# Aim of the exercise:
Scan the entries for the word "agent". Every line that has it should be copied.

[Items from a data source]
═══

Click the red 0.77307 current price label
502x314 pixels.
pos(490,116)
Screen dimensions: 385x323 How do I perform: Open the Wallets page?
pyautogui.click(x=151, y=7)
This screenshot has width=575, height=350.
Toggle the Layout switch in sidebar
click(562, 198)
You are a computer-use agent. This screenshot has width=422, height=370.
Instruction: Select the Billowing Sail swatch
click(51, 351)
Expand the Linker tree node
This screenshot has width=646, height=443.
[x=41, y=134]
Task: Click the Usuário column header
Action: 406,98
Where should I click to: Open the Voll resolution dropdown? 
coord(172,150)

═══

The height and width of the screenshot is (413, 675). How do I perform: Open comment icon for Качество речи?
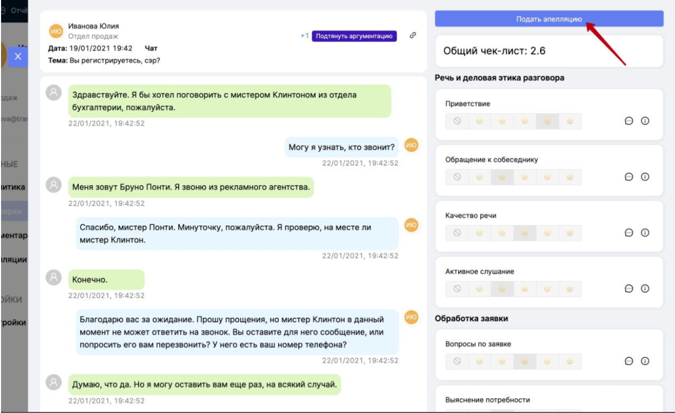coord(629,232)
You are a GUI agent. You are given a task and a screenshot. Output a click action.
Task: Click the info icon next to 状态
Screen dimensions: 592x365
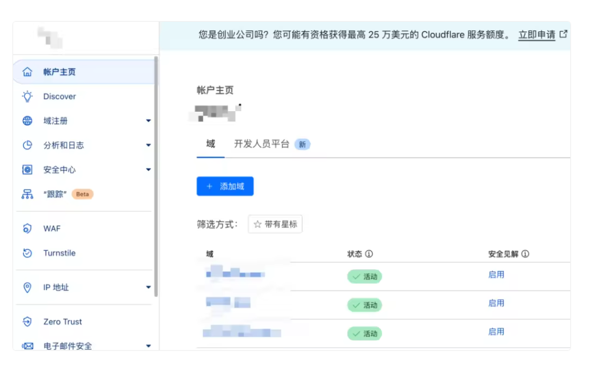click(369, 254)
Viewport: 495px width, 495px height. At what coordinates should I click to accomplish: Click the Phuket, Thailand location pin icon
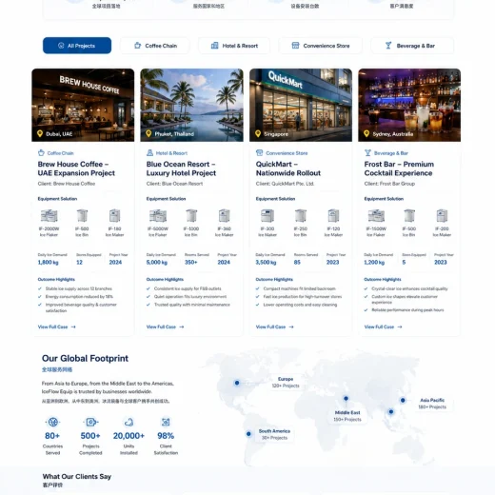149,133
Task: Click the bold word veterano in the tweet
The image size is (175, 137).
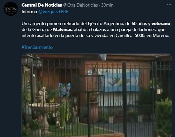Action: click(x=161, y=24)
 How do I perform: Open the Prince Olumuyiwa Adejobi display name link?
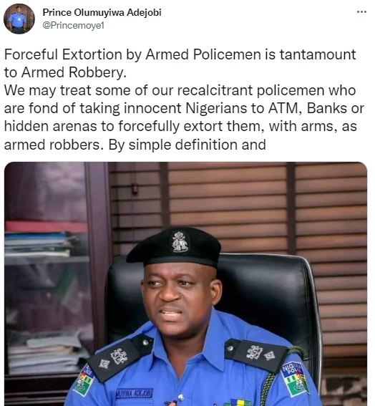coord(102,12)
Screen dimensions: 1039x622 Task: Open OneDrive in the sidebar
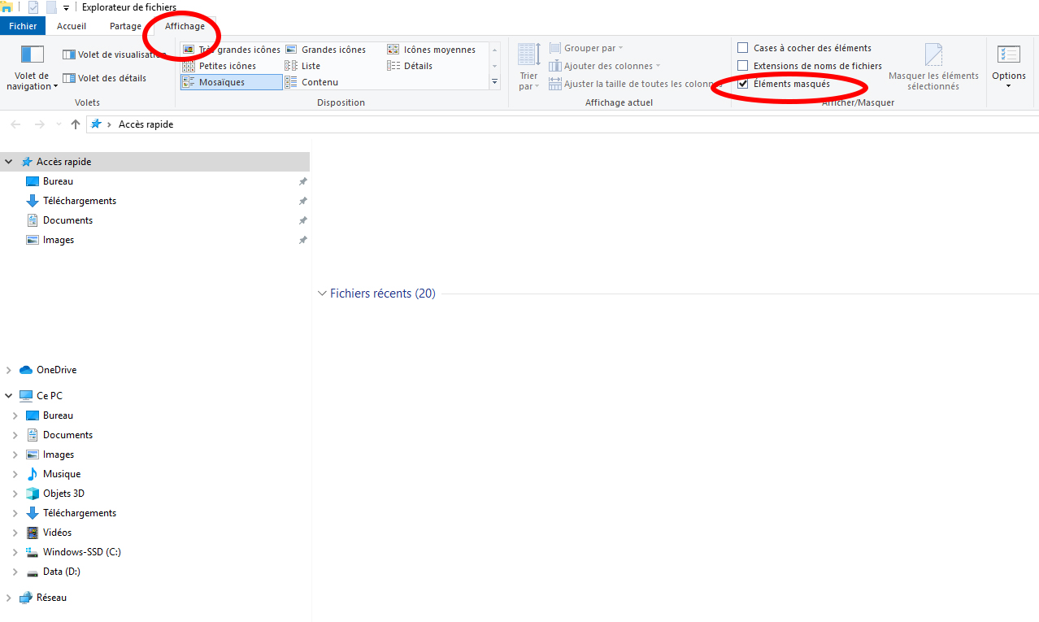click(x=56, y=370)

═══

# Expected answer:
You are a computer-use agent. This screenshot has width=422, height=370.
You are a GUI agent. You are given a task and a screenshot. Output a click action.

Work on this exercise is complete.